*** Opening Entries shown ***

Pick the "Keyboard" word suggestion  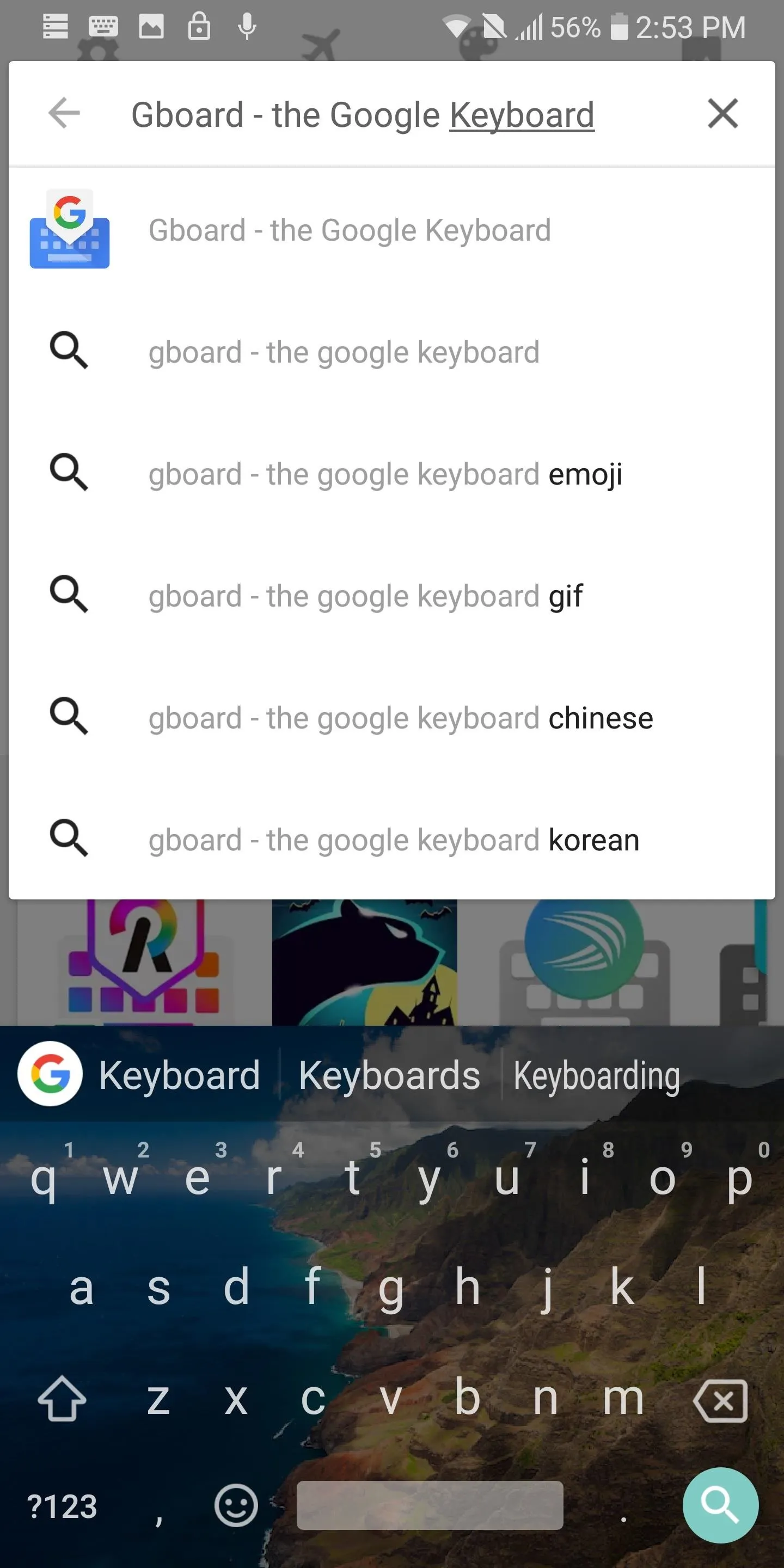180,1076
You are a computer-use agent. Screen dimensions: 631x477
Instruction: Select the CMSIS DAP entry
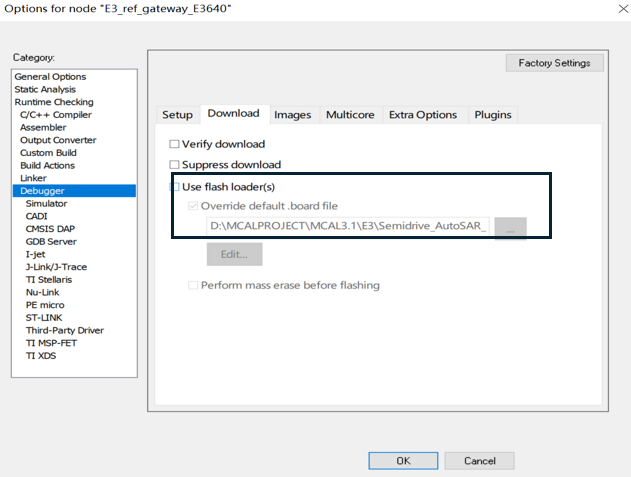pos(51,229)
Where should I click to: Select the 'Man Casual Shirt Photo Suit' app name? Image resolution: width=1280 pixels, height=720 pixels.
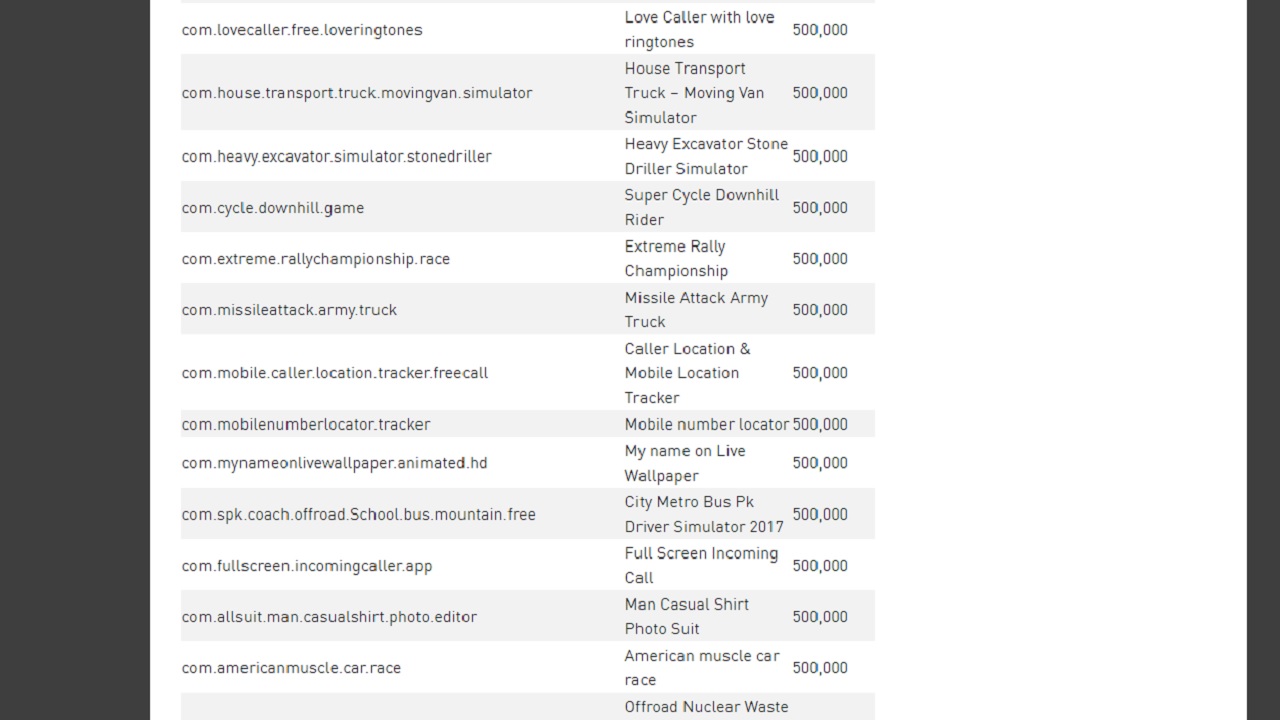(x=686, y=617)
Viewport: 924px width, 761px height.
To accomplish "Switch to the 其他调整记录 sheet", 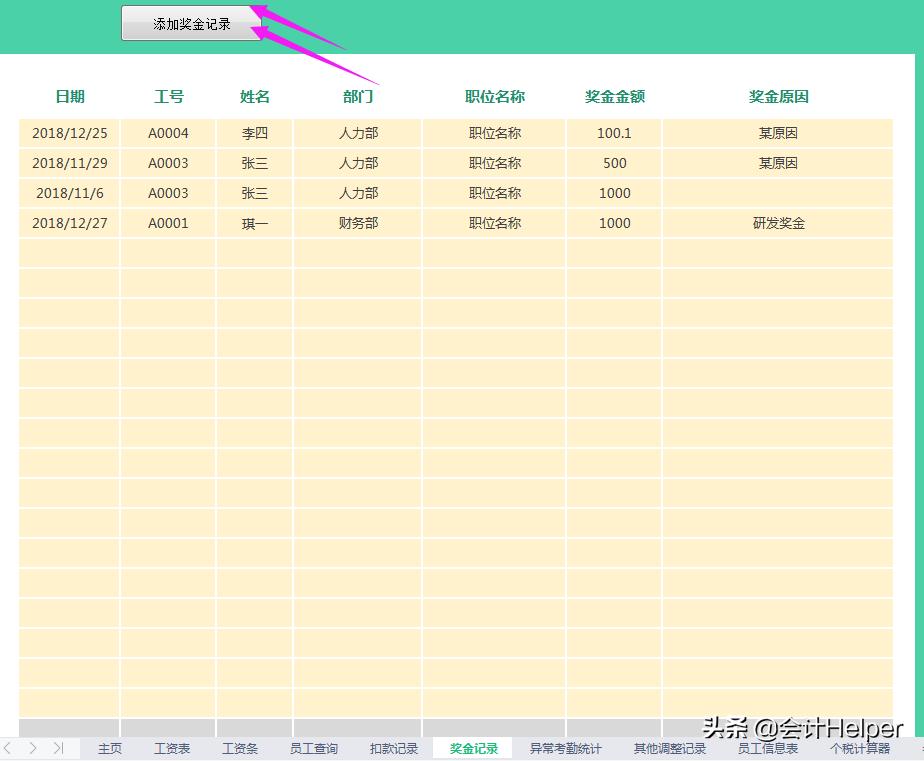I will coord(669,747).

*** Closing Entries shown ***

Task objective: Look above for the line with "You are a computer-use" and the line with "Viewport: 924px width, 761px height.", then restate exactly those two lines and all lines between them, with no pictures.

Task solution:
You are a computer-use agent. Screen dimensions: 631x477
Instruction: Select the CMSIS DAP entry
pos(51,229)
Where should I click to: Select the 'Man Casual Shirt Photo Suit' app name? Image resolution: width=1280 pixels, height=720 pixels.
(x=686, y=617)
Viewport: 924px width, 761px height.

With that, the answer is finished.